===== WORKING DATA

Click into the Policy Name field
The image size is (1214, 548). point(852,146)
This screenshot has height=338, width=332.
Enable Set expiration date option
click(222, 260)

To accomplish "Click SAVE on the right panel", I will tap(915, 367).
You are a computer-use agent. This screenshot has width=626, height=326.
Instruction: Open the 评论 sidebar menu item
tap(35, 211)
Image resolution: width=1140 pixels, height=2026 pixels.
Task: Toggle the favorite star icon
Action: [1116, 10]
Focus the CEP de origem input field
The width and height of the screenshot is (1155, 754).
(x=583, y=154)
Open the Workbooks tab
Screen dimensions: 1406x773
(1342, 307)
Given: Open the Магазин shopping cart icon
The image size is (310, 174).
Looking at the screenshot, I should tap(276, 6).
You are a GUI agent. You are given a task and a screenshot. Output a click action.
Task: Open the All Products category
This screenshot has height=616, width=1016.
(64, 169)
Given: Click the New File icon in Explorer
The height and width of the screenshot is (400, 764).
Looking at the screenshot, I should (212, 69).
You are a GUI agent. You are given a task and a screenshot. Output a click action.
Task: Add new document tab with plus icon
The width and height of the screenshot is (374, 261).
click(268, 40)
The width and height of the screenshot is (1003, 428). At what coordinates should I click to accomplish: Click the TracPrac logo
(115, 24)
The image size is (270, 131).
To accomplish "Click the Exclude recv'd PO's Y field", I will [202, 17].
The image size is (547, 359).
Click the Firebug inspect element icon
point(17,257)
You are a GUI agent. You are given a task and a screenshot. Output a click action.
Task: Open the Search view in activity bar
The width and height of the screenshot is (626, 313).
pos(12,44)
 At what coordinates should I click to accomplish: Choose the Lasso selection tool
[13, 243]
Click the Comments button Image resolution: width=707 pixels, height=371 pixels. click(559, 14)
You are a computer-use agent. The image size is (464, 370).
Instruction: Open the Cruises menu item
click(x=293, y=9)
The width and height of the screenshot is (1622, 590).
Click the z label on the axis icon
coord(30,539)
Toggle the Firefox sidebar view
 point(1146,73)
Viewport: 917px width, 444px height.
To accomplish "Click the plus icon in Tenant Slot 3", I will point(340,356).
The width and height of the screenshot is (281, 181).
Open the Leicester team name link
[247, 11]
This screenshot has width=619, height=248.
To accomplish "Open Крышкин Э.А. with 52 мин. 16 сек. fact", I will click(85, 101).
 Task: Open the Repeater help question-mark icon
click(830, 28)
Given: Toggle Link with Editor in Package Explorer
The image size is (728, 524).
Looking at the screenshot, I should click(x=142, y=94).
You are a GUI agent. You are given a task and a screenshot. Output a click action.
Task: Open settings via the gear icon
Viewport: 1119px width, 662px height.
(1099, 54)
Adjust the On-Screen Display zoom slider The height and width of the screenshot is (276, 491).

==========

[PROBLEM]: Copy out the rows exactly as they appear, beginning with the line containing "Task: Open the Repeater" and continuing down through the line containing "Looking at the screenshot, I should click(x=142, y=94).", including both.

[CORRECT ANSWER]:
 Task: Open the Repeater help question-mark icon
click(830, 28)
Given: Toggle Link with Editor in Package Explorer
The image size is (728, 524).
Looking at the screenshot, I should click(x=142, y=94).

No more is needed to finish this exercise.